- _Text segment_:
● ● ● ●

Bitcoin Basics: Why People Buy Cryptocurrency
You don’t have to understand bitcoin to realize that banks, businesses, the bold, and the brash are cashing in on cryptocurrency. In 2016, the price of a bitcoin was $710.09. On February 21, 2019, the exchange rate for a single bitcoin was $3,890. It doesn’t take an economics degree to know that the folks who invested in bitcoin a few years ago are now patting themselves on the back — but the good news is, it’s not too late to get in the game.

It may seem hard to believe that a digital currency could be worth thousands of dollars. After all, unlike physical currency like precious metals or printed money, bitcoin is just lines of code. So what makes bitcoin so valuable?

The worth of currency used to be stipulated by precious metals. From 1879 until 1933, for example, Americans could trade the federal government $20.67 for an ounce of gold. For the United States, that all changed at the height of the Great Depression when America faced mounting unemployment rates and spiraling deflation. In 1933, President Franklin D. Roosevelt decided to cut the United States’ ties to gold, effectively allowing the Federal Reserve to pump more money into the economy than the federal government had the gold to back.

● ● ● ●

- _Given instruction_:
Continue the article on why people buy bitcoin, starting after its last sentence about Roosevelt cutting the dollar's ties to gold.

● ● ● ●

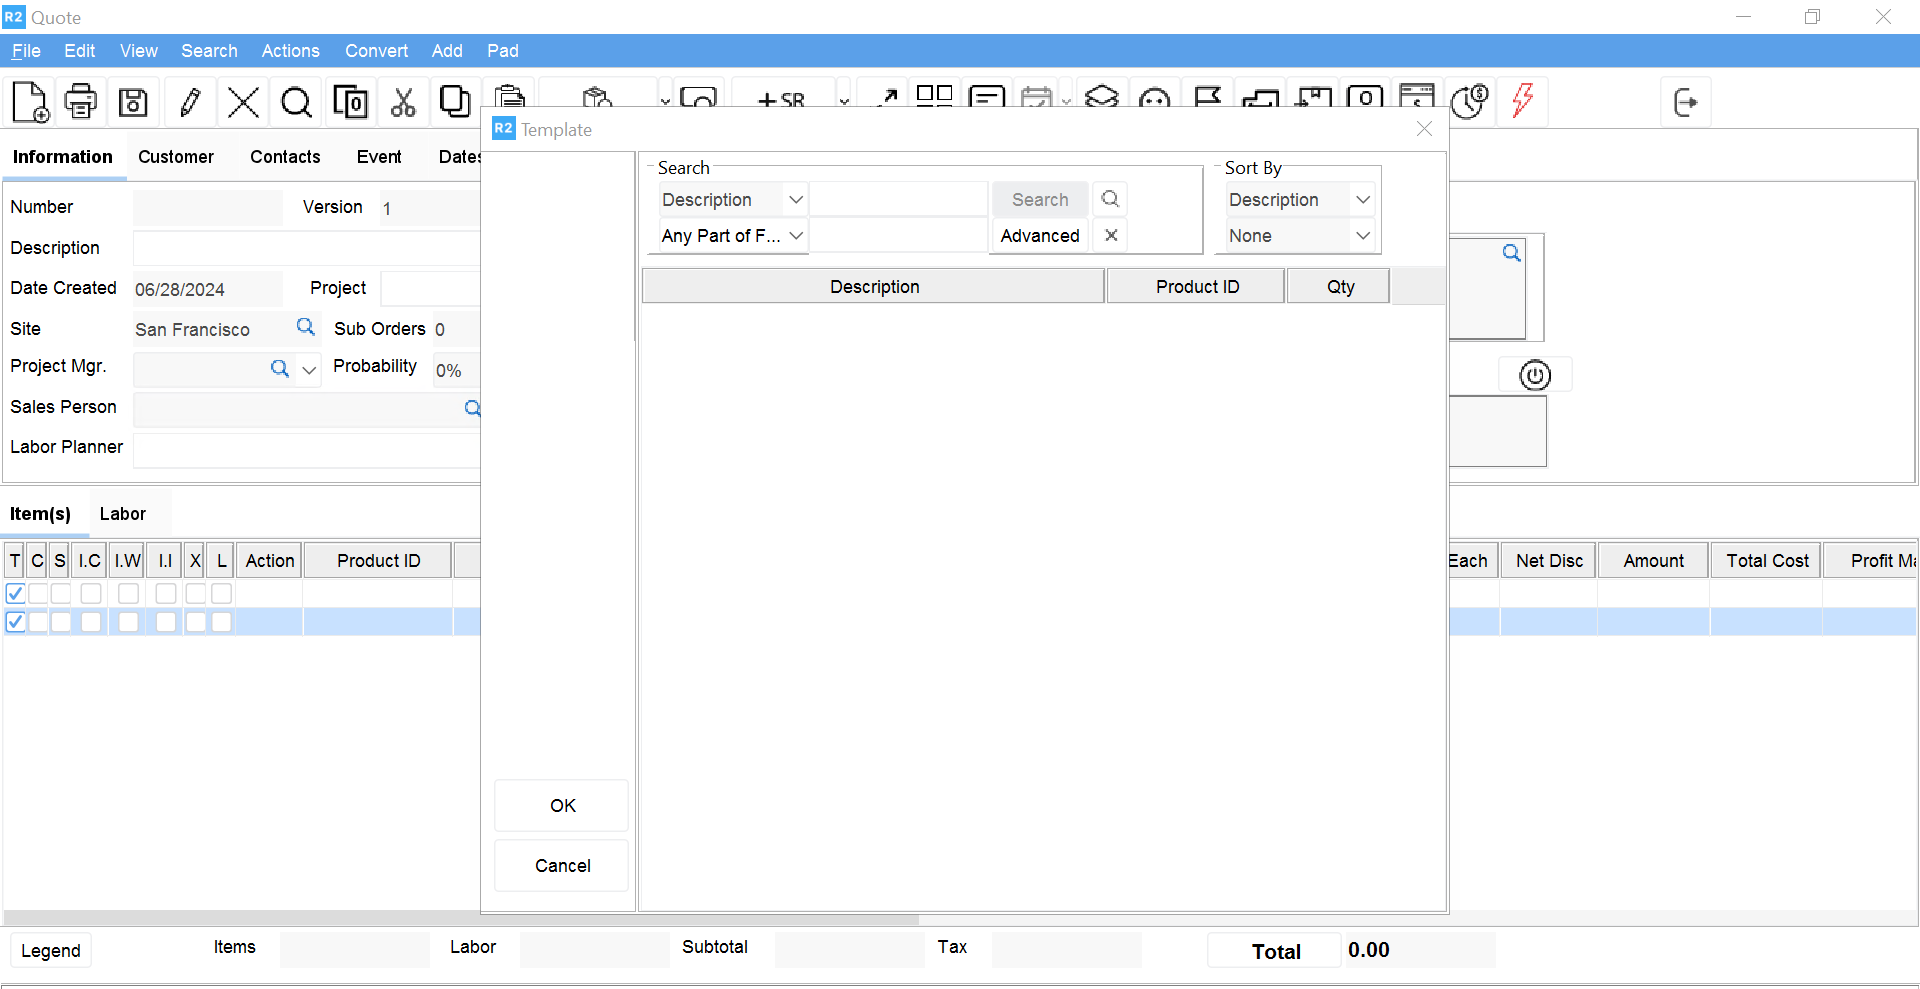
Task: Click the scissors Cut icon
Action: tap(403, 102)
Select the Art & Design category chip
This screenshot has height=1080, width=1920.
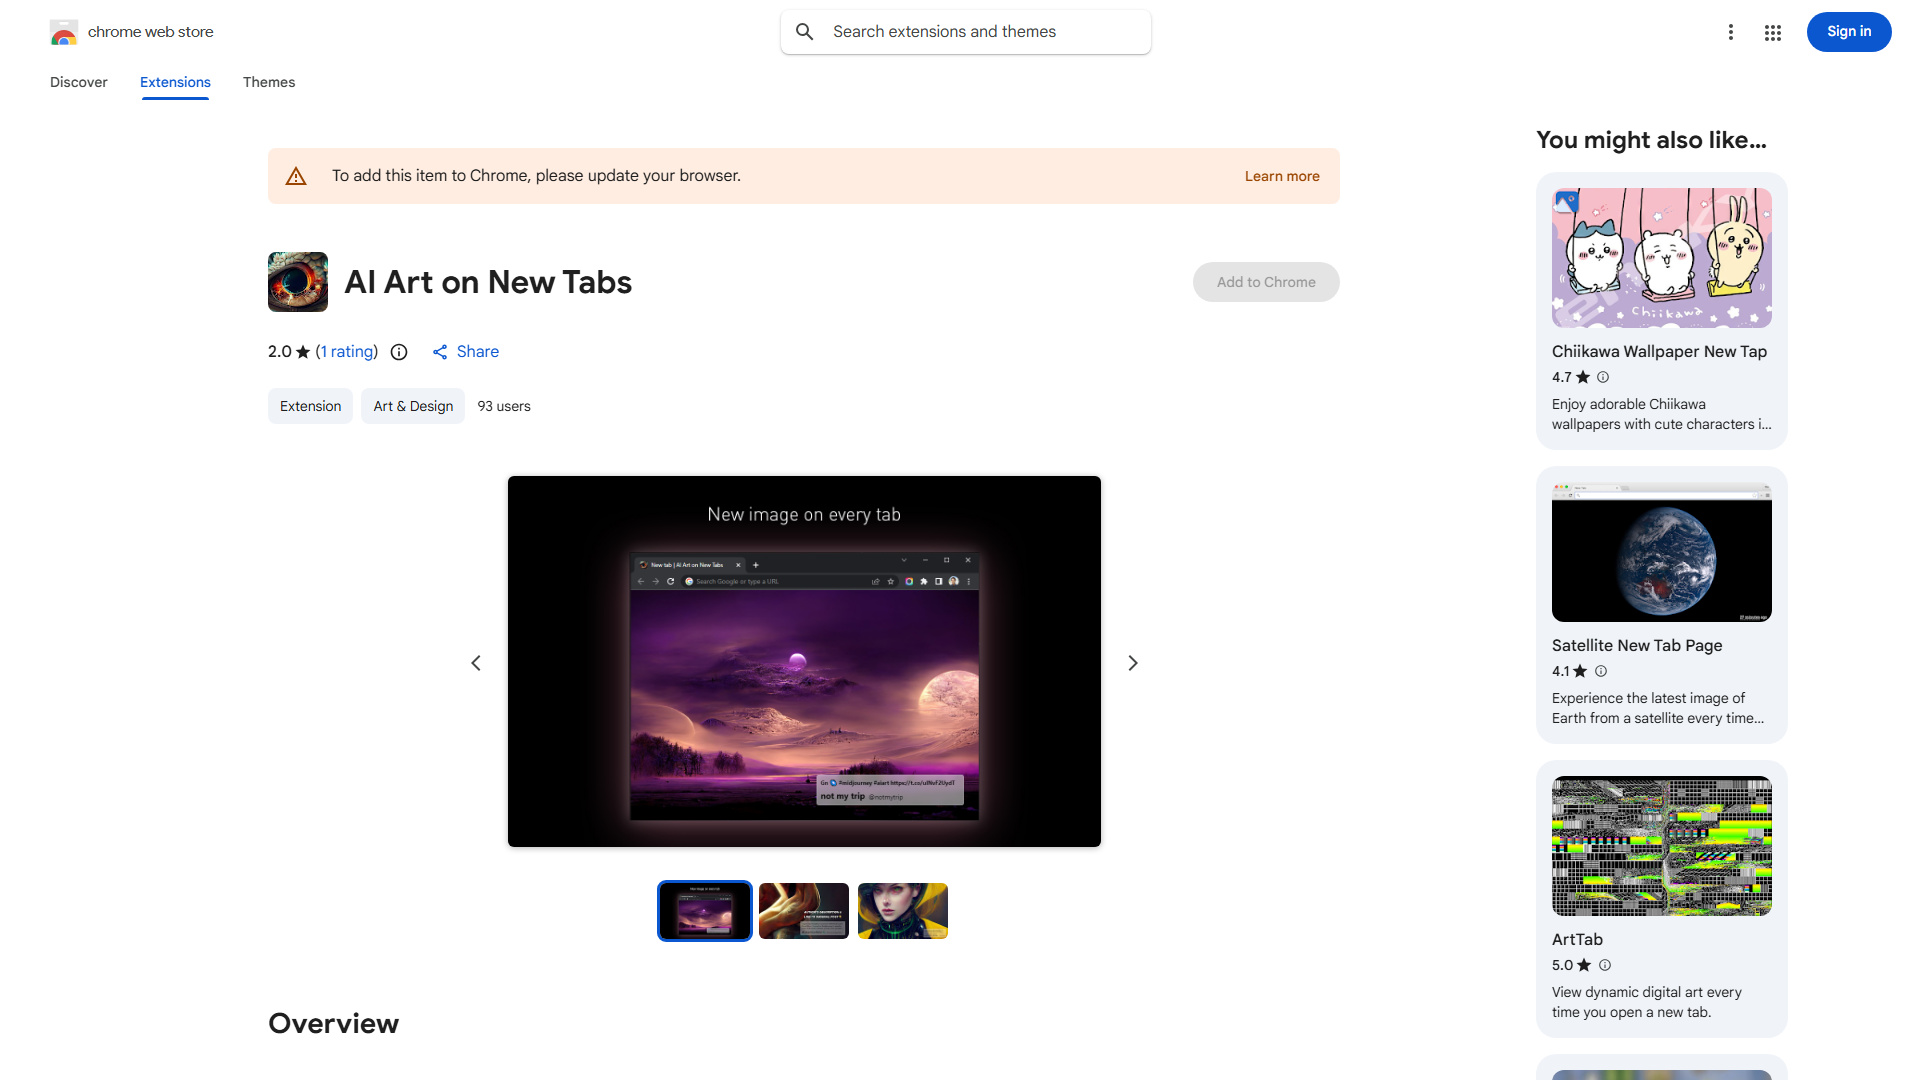[x=412, y=406]
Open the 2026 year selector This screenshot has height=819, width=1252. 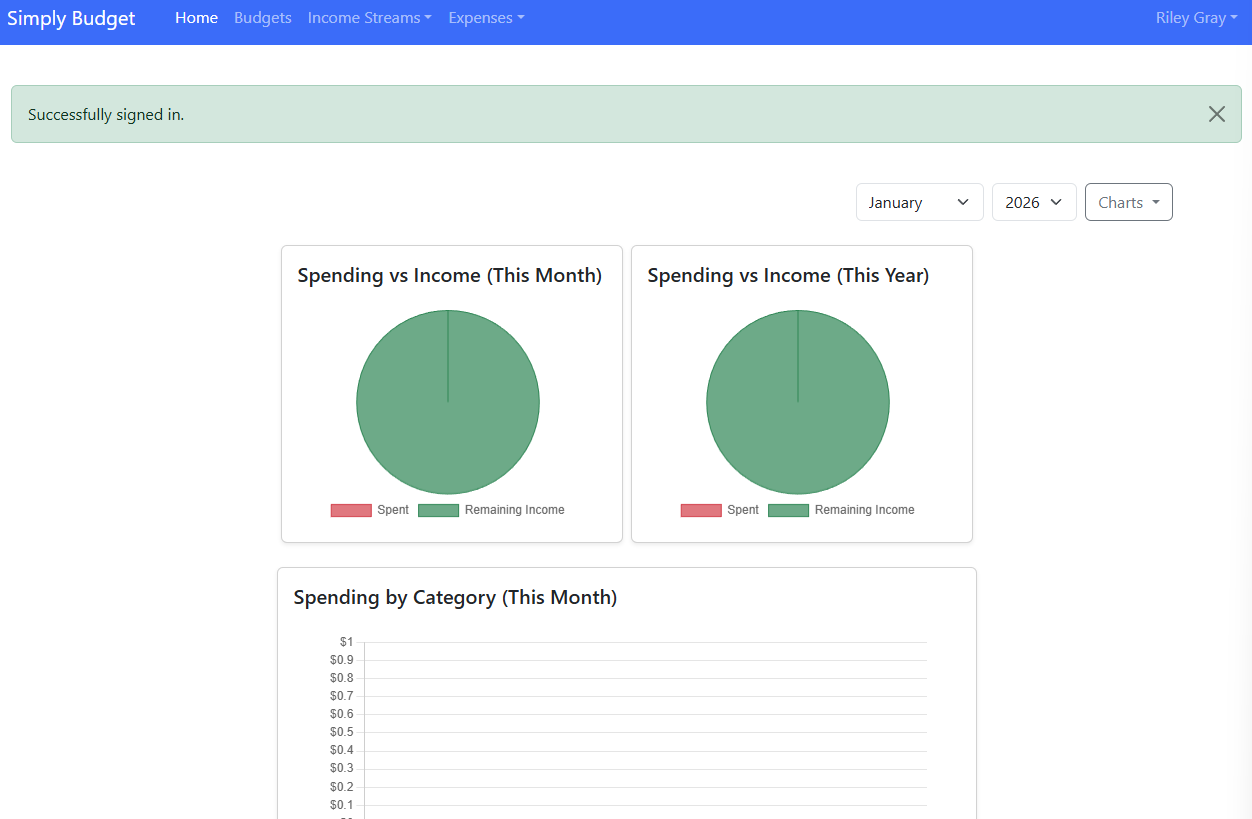tap(1033, 202)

● ● ● ●

- _Output_:
The United States now has what is called a “fiat” money system, meaning the dollar’s value is determined by faith, rather than a physical asset. The dollar, for example, is worth far more than the value of the ink and paper that it’s printed on. Bitcoin functions by the same principles. Although the lines of code that make up each bitcoin are worthless in and of themselves, the international market has come to value each bitcoin at thousands of dollars. That’s because bitcoin is scarce and becomes more difficult to obtain over time. Here’s why:

When the bitcoin program was launched on January 3, 2009, bitcoin was produced at a rate of 50 bitcoin every 10 minutes, or 7,200 bitcoin every day. As of February 2019, 7,200 bitcoin would be worth about $28 million, but at the time each bitcoin was worth just a few cents.

According to the bitcoin program, however, the rate that bitcoin is produced cuts in half about every four years. On November 28, 2012, for example, the rate of production changed from 50 to 25 bitcoin every 10 minutes, or 3,600 bitcoin every day. That rate halved again on July 9, 2016 to 12.5 bitcoin every 10 minutes and is expected to halve a fourth time sometime in 2020. At this rate, the total number of bitcoins in circulation will approach a limit of 21 million.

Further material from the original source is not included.